Web graphs, crawlers, meta tags, robot.txt, and more!

Web graphs

Web graphs represent the structure of the internet, showing how web pages are connected.

Applications

Web graphs are used to

Web Crawlers

Web crawlers, also known as spider or spiderbot, are an internet bot that systematically browses on the web for the specific purpose of finding information. Web search engines specifically use web crawling to update their web content, indices of other sites' web content, copy pages for processing for a search engine, etc.

How does it work?
  1. A web crawler firsts starts with a list of URLs to visit. These initial URLs are called seeds. The crawler visits these URLs by communicating with web servers that respond to those URLs.

  2. The crawler then identifies all the hyperlinks from the web pages and adds them to a list of URLs to visit, called the crawl frontier. URLs from the frontier are visited recursively according to a set of policies.

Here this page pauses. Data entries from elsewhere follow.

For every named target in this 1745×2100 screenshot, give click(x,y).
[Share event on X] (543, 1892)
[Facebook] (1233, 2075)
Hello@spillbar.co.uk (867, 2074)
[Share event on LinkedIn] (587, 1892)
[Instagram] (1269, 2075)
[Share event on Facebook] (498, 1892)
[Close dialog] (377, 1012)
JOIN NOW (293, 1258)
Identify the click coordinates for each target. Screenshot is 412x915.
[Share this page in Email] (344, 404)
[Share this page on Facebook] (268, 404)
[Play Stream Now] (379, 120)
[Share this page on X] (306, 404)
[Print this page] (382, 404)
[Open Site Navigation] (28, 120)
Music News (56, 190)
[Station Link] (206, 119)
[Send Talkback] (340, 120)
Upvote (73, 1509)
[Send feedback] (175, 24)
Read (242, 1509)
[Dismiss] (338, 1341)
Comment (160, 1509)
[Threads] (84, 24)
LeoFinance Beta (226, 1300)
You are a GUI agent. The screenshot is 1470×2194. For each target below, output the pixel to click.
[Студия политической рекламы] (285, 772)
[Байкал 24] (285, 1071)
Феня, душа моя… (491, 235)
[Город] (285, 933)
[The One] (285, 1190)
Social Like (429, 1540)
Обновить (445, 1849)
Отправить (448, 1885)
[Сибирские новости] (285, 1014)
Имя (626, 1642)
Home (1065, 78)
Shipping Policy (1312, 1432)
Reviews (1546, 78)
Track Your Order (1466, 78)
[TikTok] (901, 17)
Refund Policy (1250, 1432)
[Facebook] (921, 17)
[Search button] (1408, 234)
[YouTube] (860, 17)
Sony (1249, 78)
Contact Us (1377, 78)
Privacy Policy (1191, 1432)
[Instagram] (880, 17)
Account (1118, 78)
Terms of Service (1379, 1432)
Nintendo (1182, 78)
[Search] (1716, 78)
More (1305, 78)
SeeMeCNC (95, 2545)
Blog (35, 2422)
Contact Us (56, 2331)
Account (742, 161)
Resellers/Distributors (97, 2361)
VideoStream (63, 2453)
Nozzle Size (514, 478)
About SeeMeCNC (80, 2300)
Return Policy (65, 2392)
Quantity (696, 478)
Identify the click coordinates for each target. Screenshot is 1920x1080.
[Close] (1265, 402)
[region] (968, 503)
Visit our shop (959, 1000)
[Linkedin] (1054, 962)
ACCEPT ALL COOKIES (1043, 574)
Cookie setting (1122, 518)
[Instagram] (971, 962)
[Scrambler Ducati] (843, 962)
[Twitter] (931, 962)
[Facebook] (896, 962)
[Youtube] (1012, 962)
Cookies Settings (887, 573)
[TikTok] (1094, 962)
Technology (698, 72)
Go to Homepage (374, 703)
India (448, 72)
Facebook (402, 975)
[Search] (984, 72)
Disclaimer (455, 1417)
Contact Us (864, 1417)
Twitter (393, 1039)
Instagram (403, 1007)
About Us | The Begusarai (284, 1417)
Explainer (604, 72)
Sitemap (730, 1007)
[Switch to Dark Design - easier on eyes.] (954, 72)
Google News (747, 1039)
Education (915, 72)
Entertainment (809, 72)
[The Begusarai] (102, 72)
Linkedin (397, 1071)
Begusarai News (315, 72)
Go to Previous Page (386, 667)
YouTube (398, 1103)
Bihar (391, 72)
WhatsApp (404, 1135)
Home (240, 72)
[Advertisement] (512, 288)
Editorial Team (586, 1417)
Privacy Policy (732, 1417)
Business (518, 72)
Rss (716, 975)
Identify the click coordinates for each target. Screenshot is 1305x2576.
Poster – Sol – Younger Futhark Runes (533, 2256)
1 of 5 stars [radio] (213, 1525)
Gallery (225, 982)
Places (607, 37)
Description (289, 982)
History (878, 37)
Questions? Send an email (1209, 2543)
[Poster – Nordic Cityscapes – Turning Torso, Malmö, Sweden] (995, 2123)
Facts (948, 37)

  3. If the crawler is trying to archive websites, it copies and saves the information it collects. The archives are usually stored in such a way they can be viewed, read, and navigated they way they would be read on the actual web, preserved as snapshots.

Web crawlers often have difficulty avoiding duplicate content due to the large number of possible URLs. There are many different combinations of HTTP GET parameters, many of which refer to the same content. For example, when something can be sorted, the URL link may change, which creates a problem for crawlers. Crawlers then have to sort through all these different combinations of URLs to retrieve unique content.

Meta Tags

Meta elements are tags used in HTML and XHTML documents to provide structured metadata about a Web page.

Robot.txt

robots.txt is the filename used for implementing the Robots Exclusion Protocol, a standard used by websites to indicate to visiting web crawlers and other web robots which portions of the website they are allowed to visit.